Güncel

Nisan ayında en az 145 işçi yaşamını yitirdi

İşçi Sağlığı ve İş Güvenliği Meclisi, Nisan ayı iş cinayetleri raporu'nu yayınladı. İSİG raporunda şu görüşlere yer verildi:

7 Mayıs 2019 Saat: 14:04
Nisan ayında en az 145 işçi yaşamını yitirdi
Nisan ayında en az 145 işçi yaşamını yitirdi

"Raporumuzun başında işçi sağlığı ve iş güvenliği direnişinin 63.gününde olan Silivri Kale Kayışları işçilerini selamlıyoruz...

İlk önce Nisan ayı iş cinayetlerine dair bilgileri satırbaşları halinde paylaşacağız. Ardından on gün önce hazırladığımız, matbaadan da basılan “İş Kazaları Kader Değildir! Ne Yapmalı? Nasıl Davranmalı?” broşürümüzü paylaşacağız...

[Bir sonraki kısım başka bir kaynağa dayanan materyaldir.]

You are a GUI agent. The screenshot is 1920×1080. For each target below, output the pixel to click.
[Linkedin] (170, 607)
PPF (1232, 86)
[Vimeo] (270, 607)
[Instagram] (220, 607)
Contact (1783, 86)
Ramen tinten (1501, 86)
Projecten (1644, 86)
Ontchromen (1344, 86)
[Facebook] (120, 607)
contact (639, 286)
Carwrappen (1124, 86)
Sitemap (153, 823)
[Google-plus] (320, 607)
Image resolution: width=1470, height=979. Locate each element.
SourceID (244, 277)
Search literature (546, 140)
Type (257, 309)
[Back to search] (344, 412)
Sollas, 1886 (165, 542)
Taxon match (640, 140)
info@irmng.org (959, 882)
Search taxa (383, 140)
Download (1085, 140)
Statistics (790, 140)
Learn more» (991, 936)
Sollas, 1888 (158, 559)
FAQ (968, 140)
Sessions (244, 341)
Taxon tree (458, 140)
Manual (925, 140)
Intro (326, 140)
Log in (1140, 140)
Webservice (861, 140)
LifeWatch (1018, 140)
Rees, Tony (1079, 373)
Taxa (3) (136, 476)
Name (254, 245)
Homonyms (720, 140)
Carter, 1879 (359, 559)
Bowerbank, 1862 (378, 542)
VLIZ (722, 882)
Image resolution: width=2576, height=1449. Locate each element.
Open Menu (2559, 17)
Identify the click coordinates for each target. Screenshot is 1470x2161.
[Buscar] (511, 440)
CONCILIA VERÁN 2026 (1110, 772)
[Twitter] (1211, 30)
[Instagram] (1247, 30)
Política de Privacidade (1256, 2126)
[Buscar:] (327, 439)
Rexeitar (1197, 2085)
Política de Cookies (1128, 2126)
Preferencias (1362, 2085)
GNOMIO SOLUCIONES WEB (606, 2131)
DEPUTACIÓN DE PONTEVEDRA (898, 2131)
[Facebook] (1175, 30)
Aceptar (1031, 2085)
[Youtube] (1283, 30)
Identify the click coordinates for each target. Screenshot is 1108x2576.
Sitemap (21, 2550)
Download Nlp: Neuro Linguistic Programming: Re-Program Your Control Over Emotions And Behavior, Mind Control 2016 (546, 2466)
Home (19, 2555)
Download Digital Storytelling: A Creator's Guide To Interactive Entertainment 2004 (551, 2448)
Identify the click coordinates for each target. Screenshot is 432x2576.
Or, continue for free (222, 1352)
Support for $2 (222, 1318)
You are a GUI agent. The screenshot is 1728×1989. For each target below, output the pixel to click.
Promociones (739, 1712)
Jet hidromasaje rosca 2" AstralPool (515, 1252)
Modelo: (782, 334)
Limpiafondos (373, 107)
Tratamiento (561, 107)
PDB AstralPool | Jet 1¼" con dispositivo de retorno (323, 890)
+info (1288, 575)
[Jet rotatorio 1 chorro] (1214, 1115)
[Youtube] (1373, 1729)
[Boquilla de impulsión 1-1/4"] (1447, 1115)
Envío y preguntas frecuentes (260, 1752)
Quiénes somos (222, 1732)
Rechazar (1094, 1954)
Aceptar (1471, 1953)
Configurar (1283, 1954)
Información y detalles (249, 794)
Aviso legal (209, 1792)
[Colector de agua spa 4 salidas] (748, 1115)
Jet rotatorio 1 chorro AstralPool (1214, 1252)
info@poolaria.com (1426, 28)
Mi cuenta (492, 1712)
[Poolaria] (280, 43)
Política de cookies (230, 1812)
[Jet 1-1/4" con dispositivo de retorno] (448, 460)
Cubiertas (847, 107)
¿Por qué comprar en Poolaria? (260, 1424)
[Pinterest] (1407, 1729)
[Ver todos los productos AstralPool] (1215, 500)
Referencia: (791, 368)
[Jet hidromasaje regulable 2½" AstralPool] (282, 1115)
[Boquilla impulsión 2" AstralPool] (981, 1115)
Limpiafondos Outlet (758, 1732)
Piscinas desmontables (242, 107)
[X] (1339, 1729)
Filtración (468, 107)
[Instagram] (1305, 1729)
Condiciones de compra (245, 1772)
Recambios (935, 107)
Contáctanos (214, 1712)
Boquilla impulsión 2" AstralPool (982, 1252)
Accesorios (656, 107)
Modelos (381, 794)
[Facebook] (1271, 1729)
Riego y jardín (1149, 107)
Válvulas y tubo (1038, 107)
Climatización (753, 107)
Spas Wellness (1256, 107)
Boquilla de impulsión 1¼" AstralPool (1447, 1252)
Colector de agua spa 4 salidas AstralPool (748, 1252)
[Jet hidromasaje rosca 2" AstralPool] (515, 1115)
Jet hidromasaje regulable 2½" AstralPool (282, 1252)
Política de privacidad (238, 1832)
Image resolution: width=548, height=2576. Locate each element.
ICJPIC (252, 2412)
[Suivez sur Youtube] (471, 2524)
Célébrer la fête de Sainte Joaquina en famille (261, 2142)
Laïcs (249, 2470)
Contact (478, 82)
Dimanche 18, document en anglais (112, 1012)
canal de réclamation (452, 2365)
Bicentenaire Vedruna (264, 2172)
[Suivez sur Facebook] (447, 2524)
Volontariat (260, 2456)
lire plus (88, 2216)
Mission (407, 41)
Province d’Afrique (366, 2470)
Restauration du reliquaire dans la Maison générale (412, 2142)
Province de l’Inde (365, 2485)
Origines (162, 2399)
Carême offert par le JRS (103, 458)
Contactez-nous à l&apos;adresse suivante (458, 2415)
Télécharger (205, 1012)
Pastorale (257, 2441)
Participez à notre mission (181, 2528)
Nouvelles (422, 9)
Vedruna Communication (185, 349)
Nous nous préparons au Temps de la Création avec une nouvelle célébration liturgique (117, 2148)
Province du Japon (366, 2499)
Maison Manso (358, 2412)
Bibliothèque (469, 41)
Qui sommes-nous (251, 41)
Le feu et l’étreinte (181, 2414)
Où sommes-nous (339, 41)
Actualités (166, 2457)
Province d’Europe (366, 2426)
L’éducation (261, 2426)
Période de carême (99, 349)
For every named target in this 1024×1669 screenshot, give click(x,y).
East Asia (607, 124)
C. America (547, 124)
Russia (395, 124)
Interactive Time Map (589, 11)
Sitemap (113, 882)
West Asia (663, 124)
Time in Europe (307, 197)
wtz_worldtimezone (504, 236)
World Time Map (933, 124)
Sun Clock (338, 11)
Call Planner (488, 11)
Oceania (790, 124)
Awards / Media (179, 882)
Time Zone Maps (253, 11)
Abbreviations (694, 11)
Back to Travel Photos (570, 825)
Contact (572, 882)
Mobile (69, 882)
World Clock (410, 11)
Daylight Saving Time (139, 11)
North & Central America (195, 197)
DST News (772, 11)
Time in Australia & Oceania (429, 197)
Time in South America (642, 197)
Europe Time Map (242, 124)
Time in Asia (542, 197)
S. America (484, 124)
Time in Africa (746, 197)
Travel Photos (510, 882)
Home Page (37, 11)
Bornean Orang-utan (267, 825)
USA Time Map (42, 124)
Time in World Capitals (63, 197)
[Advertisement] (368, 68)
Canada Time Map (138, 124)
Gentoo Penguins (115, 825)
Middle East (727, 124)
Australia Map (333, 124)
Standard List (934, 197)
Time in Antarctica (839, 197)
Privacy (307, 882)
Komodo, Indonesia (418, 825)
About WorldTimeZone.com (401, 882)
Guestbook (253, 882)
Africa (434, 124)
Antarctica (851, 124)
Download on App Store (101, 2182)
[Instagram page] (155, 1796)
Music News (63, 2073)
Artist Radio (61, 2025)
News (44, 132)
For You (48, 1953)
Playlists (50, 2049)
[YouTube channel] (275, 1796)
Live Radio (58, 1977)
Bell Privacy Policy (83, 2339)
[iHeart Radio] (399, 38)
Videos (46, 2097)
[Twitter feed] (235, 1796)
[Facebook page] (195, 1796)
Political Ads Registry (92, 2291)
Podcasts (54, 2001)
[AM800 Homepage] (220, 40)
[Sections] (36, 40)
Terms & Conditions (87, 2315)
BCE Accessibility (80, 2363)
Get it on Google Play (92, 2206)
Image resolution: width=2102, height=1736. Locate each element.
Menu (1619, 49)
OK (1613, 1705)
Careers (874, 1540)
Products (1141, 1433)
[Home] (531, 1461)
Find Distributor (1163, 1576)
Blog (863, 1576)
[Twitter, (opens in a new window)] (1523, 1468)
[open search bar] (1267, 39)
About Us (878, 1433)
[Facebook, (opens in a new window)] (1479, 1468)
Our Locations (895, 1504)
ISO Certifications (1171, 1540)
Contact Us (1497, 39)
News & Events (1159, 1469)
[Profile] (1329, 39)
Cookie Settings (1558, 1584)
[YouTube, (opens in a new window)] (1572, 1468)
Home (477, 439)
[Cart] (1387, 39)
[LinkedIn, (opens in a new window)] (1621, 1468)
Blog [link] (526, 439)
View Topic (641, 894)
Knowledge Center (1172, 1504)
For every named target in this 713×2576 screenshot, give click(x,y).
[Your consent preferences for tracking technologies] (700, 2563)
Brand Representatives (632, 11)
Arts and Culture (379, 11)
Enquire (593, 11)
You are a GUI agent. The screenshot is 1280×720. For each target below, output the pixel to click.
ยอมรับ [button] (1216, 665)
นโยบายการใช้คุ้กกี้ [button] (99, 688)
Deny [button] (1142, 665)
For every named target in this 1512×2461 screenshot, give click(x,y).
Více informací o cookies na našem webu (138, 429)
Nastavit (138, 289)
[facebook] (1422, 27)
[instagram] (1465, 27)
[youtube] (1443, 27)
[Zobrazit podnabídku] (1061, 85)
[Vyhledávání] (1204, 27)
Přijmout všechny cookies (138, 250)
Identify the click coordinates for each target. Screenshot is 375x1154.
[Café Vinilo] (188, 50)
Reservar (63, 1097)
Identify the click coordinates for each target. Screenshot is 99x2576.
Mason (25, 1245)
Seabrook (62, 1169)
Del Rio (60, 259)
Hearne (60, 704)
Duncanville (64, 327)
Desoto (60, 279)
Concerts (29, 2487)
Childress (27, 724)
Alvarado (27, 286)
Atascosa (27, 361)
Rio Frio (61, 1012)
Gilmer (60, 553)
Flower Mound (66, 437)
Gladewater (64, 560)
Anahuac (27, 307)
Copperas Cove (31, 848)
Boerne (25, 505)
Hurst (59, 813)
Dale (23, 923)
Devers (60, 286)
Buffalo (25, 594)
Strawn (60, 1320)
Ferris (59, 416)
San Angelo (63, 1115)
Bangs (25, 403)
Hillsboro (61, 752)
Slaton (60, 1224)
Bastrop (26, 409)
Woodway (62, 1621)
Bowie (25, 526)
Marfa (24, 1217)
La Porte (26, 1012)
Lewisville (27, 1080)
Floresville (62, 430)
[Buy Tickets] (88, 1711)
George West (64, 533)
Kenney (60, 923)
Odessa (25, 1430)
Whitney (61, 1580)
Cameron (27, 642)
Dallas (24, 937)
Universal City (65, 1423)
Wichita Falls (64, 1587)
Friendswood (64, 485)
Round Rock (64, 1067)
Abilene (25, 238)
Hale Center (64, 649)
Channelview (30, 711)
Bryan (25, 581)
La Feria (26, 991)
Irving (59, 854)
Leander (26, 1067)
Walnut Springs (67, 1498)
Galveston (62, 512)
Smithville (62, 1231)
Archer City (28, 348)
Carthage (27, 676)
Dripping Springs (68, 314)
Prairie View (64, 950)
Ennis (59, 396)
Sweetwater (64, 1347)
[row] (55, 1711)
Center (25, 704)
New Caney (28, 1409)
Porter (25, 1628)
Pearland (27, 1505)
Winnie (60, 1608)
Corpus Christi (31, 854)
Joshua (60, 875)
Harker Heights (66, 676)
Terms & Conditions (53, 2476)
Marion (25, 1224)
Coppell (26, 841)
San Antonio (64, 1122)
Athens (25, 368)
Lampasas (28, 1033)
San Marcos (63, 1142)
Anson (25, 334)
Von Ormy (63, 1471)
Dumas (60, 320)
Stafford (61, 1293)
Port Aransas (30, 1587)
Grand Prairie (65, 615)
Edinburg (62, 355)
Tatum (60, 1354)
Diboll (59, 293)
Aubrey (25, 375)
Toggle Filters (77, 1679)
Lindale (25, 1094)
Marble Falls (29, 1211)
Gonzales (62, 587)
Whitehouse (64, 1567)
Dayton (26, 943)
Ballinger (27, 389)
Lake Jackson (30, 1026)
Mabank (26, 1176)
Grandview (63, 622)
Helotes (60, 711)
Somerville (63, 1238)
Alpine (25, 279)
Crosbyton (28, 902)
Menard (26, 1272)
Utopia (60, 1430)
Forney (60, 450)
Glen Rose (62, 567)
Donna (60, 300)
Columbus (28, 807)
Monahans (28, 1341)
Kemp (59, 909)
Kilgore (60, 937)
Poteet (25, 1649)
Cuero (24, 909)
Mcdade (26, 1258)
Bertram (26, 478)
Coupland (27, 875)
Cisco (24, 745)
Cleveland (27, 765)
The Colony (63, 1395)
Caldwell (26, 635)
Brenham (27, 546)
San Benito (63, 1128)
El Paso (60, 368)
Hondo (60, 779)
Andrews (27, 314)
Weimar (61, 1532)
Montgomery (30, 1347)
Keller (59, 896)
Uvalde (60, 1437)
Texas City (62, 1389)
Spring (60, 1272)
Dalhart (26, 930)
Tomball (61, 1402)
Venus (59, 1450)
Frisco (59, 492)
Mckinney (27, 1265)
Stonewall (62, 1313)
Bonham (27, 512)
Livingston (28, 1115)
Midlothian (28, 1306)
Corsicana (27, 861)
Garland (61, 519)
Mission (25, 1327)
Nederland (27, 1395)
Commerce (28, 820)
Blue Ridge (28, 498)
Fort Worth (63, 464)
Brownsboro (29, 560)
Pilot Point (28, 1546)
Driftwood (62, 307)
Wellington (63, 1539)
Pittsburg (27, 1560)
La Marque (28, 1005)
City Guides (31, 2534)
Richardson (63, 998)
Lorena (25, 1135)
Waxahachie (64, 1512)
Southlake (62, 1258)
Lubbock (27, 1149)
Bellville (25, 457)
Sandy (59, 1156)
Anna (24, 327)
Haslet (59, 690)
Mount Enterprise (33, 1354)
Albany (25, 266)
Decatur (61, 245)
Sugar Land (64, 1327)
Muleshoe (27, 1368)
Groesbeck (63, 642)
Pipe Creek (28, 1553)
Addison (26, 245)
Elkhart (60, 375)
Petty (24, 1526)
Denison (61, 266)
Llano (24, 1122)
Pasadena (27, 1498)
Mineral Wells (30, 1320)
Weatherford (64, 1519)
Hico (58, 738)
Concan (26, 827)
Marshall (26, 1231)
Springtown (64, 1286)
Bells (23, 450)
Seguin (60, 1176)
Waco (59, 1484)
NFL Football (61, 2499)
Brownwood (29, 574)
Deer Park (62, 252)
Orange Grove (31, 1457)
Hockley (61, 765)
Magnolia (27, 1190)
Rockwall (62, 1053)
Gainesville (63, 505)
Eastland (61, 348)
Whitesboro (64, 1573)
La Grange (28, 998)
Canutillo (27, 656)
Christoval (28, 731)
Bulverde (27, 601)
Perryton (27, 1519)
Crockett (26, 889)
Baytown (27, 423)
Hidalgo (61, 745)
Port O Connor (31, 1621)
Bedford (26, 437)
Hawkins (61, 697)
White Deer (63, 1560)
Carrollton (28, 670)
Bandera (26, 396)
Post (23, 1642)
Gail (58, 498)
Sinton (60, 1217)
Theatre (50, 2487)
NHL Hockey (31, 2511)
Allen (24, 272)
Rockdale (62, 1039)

Nisan ayında 145 iş cinayeti: 2’si çocuk, 7’si kadın ve 10’u göçmen...
Yüzde 76’sını ulusal ve yerel basından; yüzde 24’ünü ise işçilerin mesai arkadaşları, aileleri, iş güvenliği uzmanları, işyeri hekimleri ve sendikalardan öğrendiğimiz bilgilere dayanarak tespit ettiğimiz kadarıyla Nisan ayında en az 145 işçi iş cinayetlerinde yaşamını yitirdi... Raporumuzda meslek hastalığı nedeniyle gerçekleşen iki iş cinayeti var. Oysa ILO ve WHO verilerine göre 1 “iş kazası sonucu ölüm” karşılığında yaklaşık 6 “meslek hastalığı sonucu ölüm” olmaktadır...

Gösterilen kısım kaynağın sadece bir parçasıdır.